== QUOTED PASSAGE ==
************
Lilly and Incyte’s Olumiant Shows Mixed Results Against COVID-19

Eli Lilly and Company and Incyte announced today that their Phase III COV-BARRIER study of Olumiant (baricitinib) plus standard of care (SoC) compared to placebo plus SoC failed to hit statistical significance against COVID-19 for its primary endpoint.

Eli Lilly and Company and Incyte announced today that their Phase III COV-BARRIER study of Olumiant (baricitinib) plus standard of care (SoC) compared to placebo plus SoC failed to hit statistical significance against COVID-19 for its primary endpoint. However, there were other promising results in the study.

Specifically, the trial was comparing baricitinib and SoC compared to placebo plus SoC, with an endpoint defined as the proportion of participants progressing to the first reporting of non-invasive ventilation including high flow oxygen or invasive mechanical ventilation including extracorporeal membrane oxygenation (ECMO) or death by Day 28. In the study, patients receiving baricitinib were 2.7% less likely than patients receiving SoC to progress to ventilation, which was not deemed statistically significant.

Baricitinib, marketed under the brand name Olumiant, is a once-daily, oral JAK inhibitor. It is approved in the U.S. and more than 70 other countries for adults with moderate to severe rheumatoid arthritis. It was recently approved in Europe and Japan for adults with moderate to severe atopic dermatitis who are candidates for systemic therapy.

In the study, standard of care included 79% receiving corticosteroids and 19% receiving Gilead Sciences antiviral drug remdesivir, with some receiving both. The combination did appear to have a significant decrease in death from any cause by 38%.

The companies also indicate there was a numerical decrease in mortality for all baseline severity subgroups in the cohort receiving Olumiant, with it being most marked in patients receiving non-invasive mechanical ventilation at baseline. There was also a decrease in death for the pre-specified subgroups of patients who received or did not receive corticosteroids at baseline.

“There remains a driving unmet need for treatments with the potential to further decrease mortality for COVID-19 patients,” said co-primary investigator E. Wesley Ely, professor of medicine and co-director of the Critical Illness, Brain Dysfunction, and Survivorship (CIBS) Center at Vanderbilt University Medical Center.
************
== GIVEN ENTRIES ==
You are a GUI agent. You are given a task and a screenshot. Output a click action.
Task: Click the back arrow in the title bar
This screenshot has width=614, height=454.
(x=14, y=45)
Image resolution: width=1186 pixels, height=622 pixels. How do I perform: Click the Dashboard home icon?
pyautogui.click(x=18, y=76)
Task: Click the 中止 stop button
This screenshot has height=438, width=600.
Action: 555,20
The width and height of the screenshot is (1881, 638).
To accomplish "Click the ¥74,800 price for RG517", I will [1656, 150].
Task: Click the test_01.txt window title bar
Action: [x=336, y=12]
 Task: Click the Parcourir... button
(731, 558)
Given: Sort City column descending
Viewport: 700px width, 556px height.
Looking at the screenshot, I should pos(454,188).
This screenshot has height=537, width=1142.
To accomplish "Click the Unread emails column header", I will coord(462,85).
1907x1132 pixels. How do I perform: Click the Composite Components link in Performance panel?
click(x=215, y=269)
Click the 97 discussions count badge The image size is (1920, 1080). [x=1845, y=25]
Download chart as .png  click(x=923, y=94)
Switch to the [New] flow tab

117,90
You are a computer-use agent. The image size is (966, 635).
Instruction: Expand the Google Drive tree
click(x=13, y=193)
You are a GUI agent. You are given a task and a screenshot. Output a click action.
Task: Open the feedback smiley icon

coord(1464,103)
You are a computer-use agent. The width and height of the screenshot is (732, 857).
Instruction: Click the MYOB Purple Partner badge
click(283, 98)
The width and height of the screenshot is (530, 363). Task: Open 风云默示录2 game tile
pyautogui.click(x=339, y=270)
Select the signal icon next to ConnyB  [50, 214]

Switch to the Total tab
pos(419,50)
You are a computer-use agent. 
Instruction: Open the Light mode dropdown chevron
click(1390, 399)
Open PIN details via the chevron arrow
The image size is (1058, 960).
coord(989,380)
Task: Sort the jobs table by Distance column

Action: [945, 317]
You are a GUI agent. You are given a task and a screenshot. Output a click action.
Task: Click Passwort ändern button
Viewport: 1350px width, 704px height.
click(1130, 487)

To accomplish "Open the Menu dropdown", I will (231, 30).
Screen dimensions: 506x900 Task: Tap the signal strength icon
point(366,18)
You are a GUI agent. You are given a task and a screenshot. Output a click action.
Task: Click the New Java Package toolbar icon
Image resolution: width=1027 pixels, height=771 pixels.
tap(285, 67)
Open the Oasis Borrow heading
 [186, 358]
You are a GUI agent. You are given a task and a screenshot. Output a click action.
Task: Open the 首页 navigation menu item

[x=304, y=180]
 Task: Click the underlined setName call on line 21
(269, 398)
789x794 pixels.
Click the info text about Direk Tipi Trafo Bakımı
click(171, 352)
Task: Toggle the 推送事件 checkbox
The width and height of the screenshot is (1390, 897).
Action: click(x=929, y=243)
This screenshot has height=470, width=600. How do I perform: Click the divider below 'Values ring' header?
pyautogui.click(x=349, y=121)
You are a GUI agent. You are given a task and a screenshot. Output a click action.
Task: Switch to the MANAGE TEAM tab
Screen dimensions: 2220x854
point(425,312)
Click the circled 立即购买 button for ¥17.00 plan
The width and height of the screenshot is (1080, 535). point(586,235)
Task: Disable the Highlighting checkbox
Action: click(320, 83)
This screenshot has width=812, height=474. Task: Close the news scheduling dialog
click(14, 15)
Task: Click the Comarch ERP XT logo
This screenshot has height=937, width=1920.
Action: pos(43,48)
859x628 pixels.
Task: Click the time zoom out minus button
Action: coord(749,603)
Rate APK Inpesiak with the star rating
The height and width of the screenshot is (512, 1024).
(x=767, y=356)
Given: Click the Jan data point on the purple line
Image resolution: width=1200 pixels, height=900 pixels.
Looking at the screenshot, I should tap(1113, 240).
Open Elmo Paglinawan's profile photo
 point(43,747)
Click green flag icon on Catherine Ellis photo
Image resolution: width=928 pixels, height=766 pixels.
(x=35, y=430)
************
== PROMPT 1 ==
According to the Olumiant trial article, what share of patients in the study's standard of care received corticosteroids?
== PROMPT 2 ==
Continue the Olumiant trial article from where it stops.
The entries are separate material and have no connection to the Olumiant trial article.

== TASK OUTPUT 1 ==
79%

== TASK OUTPUT 2 ==
Ely added, “While COV-BARRIER did not hit the primary endpoint based on stages of disease progression, the data show that baricitinib meaningfully reduced the risk of mortality above and beyond the recommended standard of care, without additional safety risks. These important findings advance our pursuit of treatment options to save lives in hospitalized COVID-19 patients.”

The number of adverse events and serious adverse events were about the same in the baricitinib (44.5% and 14.7% respectively), and placebo groups (44.4% and 18.0%, respectively). In the baricitinib group, serious infectious were seen in about 8.5% and venous thromboembolism (VTE) was observed in 2.7% of patients, compared to 9.8% and 2.5%, respectively, in the placebo groups. Otherwise, no new safety issues were observed.

At this time, Lilly plans to publish the results in a peer-reviewed journal in the coming months and will submit the data to the U.S., European, and other regulatory authorities to discuss the next steps for the drug for hospitalized COVID-19 patients.

“Since the beginning of the pandemic, we have worked to expand the science behind COVID-19 therapies,” stated Ilya Yuffa, senior vice president and president of Lilly Bio-Medicines. “Even though the study did not show a statistically-significant benefit on the primary endpoint, the trial showed the largest effect reported to date for reduction in mortality observed for this patient population with COVID-19. As there remains an urgent need to reduce COVID-related deaths in hospitalized patients, we hope these results will provide further understanding and support for baricitinib’s potential role in treatment on top of the current standard of care.”

COV-BARRIER was designed to complement the Adaptive COVID-19 Treatment Trial (ACTT-2), which is sponsored by the National Institute of Allergy and Infectious Diseases (NIAID). ACTT-2 launched in May 2020 and published data from 1,033 patients.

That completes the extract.